Various other measurements could have been added to the lifestyle, physiological, cognitive, and sleep factors that were tested. Such factors include the presence of sleep disorders (i.e. narcolepsy, sleep apnea), more lifestyle factors (diet, smoking, frequency and intensity of physical activity), and more cognitive measurements. These factors may be important as they serve as additional indications of different lifestyles that were not accounted for in this study. Future research can be put towards analyzing several more factors to envisage the comparison of the correlation with sleep and factors, analyze several more neuropsychiatric disorders, and compare the relationship of poor sleep among these different neuropsychiatric populations.  Future studies may also explore causational relationships among sleep, lifestyle, and neuropsychiatric disorders.

Identifying strong associations between stress and poor sleep can help clinicians recognize individuals who may be at greater risk for sleep disturbances. This study can be implemented across various health sectors including exercise, lung health, respiration, blood pressure disease, cardiovascular diseases, cognitive psychologists, and linguistics. Most importantly, all of these health professionals recognize that a lack of stress is associated with better sleep, which, in turn, benefits their specific areas of healthcare. Overall, doctors may be able to obtain better results of an individual’s mental and physical processes through analyses of sleep and lifestyle to be able to make inferences relating to the bodily functions of a patient.
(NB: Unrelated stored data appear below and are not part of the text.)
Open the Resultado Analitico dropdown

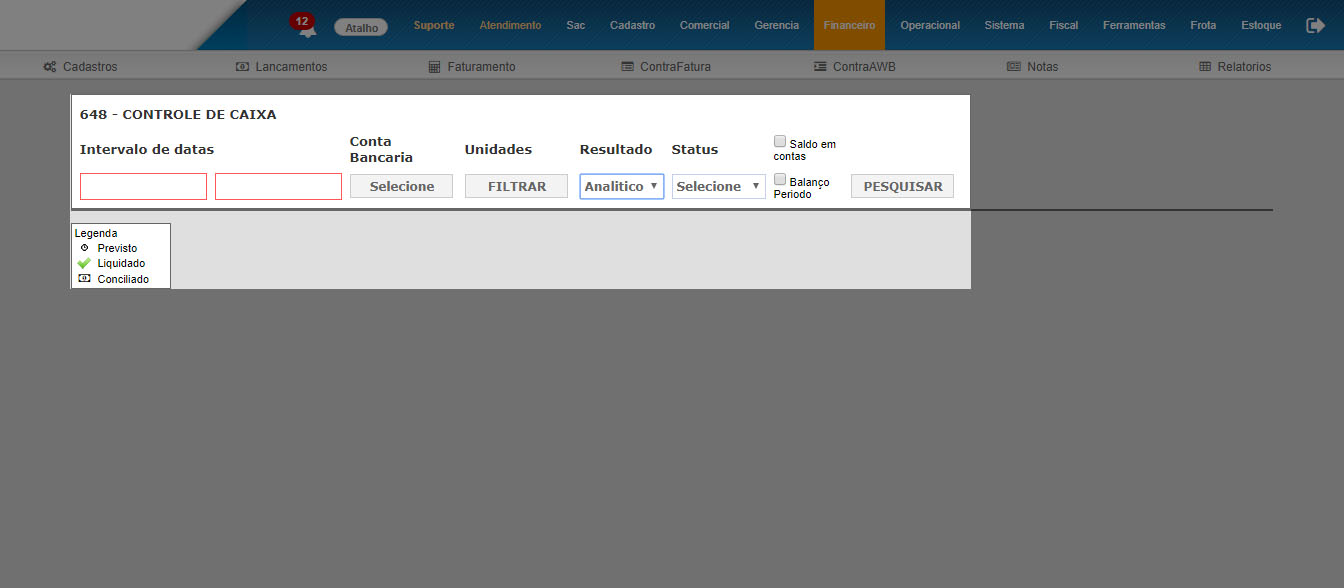(x=621, y=186)
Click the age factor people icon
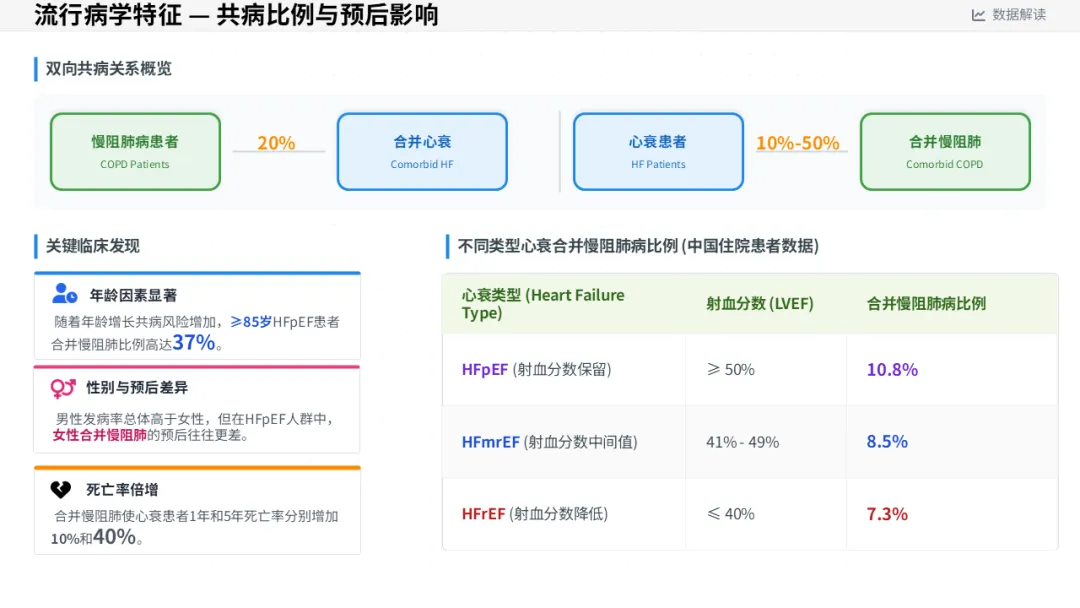 coord(64,294)

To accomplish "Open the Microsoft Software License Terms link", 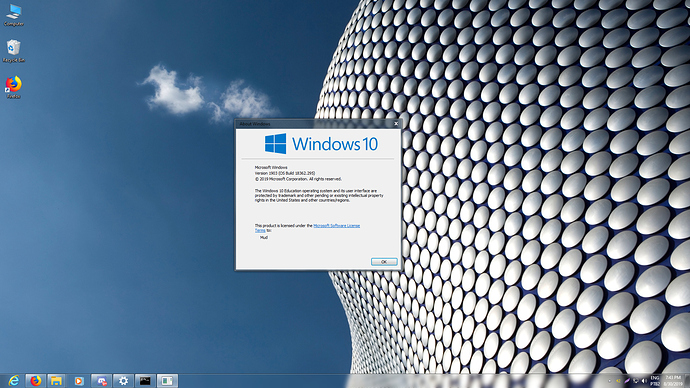I will coord(307,228).
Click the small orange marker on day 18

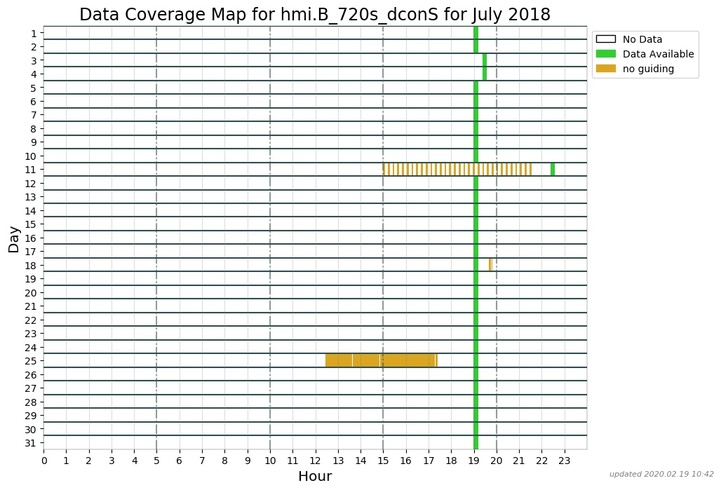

In the status quo, many populations underestimate the effectiveness of sleep. Although it has been proved in the past that sleep has many impacts leading to cognitive decline, stress, and even a presence of neuropsychiatric disorders, this paper not only strengthens this claim, but emphasizes that stress is the most prominent factor relating to poor sleep. More attention can also be brought to the significant relationships that poor lifestyle factors have on sleep conditions in the neuropsychiatric populations analyzed in the study. This may help promote more cognitive and behavioral treatment therapies to those suffering with a disorder in order to not only improve their mental symptoms, but also improve their sleep. This is a cycle of positive benefits from a good lifestyle and good sleep.

Methods

The selection of correlational tests and two-sided t-tests as the statistical tools were based on their suitability for the study’s aims. Correlational analyses are ideal for identifying and quantifying the relationships between variables, while the two-sided t-test provided a robust method for comparing group differences.A Pearson’s correlation test was chosen for its ability to identify predictive relationships between lifestyle factors and measurements of sleep quality, without assuming a direct cause-and-effect relationship. The two-sided Independent t-tests were conducted to determine whether there were statistically significant differences between the means of two independent groups. For this study, the t-test was particularly useful in comparing the sleep quality and lifestyle symptoms and factors.

To control for the risk of false positives due to multiple comparisons, a False Discovery Rate (FDR) correction using the Benjamini-Hochberg procedure was intended. However, due to the limited precision of p-values provided by SPSS (which are reported only as ‘<0.001’), formal multiple comparison corrections, such as Bonferroni or FDR, could not be applied. To mitigate the risk of Type I errors, only associations with p-values < 0.001 were interpreted as meaningful.